Extracted information:
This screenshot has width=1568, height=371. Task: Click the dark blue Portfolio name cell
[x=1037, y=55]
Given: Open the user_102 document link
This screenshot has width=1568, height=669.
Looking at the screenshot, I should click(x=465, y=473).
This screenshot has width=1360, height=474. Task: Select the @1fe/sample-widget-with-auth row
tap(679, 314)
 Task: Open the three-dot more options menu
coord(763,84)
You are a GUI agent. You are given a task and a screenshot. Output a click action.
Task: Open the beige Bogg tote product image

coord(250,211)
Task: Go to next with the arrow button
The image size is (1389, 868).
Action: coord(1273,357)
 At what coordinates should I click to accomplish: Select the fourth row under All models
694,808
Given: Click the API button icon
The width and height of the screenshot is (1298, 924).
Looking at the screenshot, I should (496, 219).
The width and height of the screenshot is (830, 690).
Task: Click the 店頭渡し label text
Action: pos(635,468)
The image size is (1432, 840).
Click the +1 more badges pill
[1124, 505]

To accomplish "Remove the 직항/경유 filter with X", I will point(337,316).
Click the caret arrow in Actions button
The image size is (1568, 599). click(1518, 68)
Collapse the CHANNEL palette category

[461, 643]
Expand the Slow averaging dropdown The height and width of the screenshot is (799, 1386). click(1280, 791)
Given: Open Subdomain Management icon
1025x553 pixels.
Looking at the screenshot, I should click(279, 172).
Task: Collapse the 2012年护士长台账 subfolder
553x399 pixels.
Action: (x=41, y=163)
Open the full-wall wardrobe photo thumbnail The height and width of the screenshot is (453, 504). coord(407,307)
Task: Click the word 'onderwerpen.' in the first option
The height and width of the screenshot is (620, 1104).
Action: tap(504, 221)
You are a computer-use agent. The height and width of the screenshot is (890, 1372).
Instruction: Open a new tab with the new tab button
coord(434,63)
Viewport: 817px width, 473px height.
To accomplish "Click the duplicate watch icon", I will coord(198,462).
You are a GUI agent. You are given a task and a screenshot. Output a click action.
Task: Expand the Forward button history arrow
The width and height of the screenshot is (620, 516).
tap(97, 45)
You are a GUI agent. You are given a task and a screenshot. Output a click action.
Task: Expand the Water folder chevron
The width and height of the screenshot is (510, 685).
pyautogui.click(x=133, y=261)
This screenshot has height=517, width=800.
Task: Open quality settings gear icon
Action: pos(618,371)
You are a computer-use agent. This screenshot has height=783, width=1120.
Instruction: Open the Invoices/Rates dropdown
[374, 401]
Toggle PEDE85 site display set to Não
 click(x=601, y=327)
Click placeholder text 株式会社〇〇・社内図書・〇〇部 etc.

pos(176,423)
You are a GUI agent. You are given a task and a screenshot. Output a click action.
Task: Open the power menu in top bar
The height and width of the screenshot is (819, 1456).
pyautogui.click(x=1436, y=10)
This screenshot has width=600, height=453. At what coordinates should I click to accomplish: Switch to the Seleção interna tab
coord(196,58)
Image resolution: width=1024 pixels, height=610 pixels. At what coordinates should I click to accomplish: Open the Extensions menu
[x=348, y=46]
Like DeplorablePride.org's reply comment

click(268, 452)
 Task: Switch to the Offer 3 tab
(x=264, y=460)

Work to do:
Rewrite every line of the listing above as a JSON list of strings, one string per line, leaving out blank lines.

Written solution:
[
  "This screenshot has width=1568, height=371. Task: Click the dark blue Portfolio name cell",
  "[x=1037, y=55]",
  "Given: Open the user_102 document link",
  "This screenshot has width=1568, height=669.",
  "Looking at the screenshot, I should click(x=465, y=473).",
  "This screenshot has width=1360, height=474. Task: Select the @1fe/sample-widget-with-auth row",
  "tap(679, 314)",
  " Task: Open the three-dot more options menu",
  "coord(763,84)",
  "You are a GUI agent. You are given a task and a screenshot. Output a click action.",
  "Task: Open the beige Bogg tote product image",
  "coord(250,211)",
  "Task: Go to next with the arrow button",
  "The image size is (1389, 868).",
  "Action: coord(1273,357)",
  " At what coordinates should I click to accomplish: Select the fourth row under All models",
  "694,808",
  "Given: Click the API button icon",
  "The width and height of the screenshot is (1298, 924).",
  "Looking at the screenshot, I should (496, 219).",
  "The width and height of the screenshot is (830, 690).",
  "Task: Click the 店頭渡し label text",
  "Action: pos(635,468)",
  "The image size is (1432, 840).",
  "Click the +1 more badges pill",
  "[1124, 505]",
  "To accomplish \"Remove the 직항/경유 filter with X\", I will point(337,316).",
  "Click the caret arrow in Actions button",
  "The image size is (1568, 599). click(1518, 68)",
  "Collapse the CHANNEL palette category",
  "[461, 643]",
  "Expand the Slow averaging dropdown The height and width of the screenshot is (799, 1386). click(1280, 791)",
  "Given: Open Subdomain Management icon",
  "1025x553 pixels.",
  "Looking at the screenshot, I should click(279, 172).",
  "Task: Collapse the 2012年护士长台账 subfolder",
  "553x399 pixels.",
  "Action: (x=41, y=163)",
  "Open the full-wall wardrobe photo thumbnail The height and width of the screenshot is (453, 504). coord(407,307)",
  "Task: Click the word 'onderwerpen.' in the first option",
  "The height and width of the screenshot is (620, 1104).",
  "Action: tap(504, 221)",
  "You are a computer-use agent. The height and width of the screenshot is (890, 1372).",
  "Instruction: Open a new tab with the new tab button",
  "coord(434,63)",
  "Viewport: 817px width, 473px height.",
  "To accomplish \"Click the duplicate watch icon\", I will coord(198,462).",
  "You are a GUI agent. You are given a task and a screenshot. Output a click action.",
  "Task: Expand the Forward button history arrow",
  "The width and height of the screenshot is (620, 516).",
  "tap(97, 45)",
  "You are a GUI agent. You are given a task and a screenshot. Output a click action.",
  "Task: Expand the Water folder chevron",
  "The width and height of the screenshot is (510, 685).",
  "pyautogui.click(x=133, y=261)",
  "This screenshot has height=517, width=800.",
  "Task: Open quality settings gear icon",
  "Action: pos(618,371)",
  "You are a computer-use agent. This screenshot has height=783, width=1120.",
  "Instruction: Open the Invoices/Rates dropdown",
  "[374, 401]",
  "Toggle PEDE85 site display set to Não",
  " click(x=601, y=327)",
  "Click placeholder text 株式会社〇〇・社内図書・〇〇部 etc.",
  "pos(176,423)",
  "You are a GUI agent. You are given a task and a screenshot. Output a click action.",
  "Task: Open the power menu in top bar",
  "The height and width of the screenshot is (819, 1456).",
  "pyautogui.click(x=1436, y=10)",
  "This screenshot has width=600, height=453. At what coordinates should I click to accomplish: Switch to the Seleção interna tab",
  "coord(196,58)",
  "Image resolution: width=1024 pixels, height=610 pixels. At what coordinates should I click to accomplish: Open the Extensions menu",
  "[x=348, y=46]",
  "Like DeplorablePride.org's reply comment",
  "click(268, 452)",
  " Task: Switch to the Offer 3 tab",
  "(x=264, y=460)"
]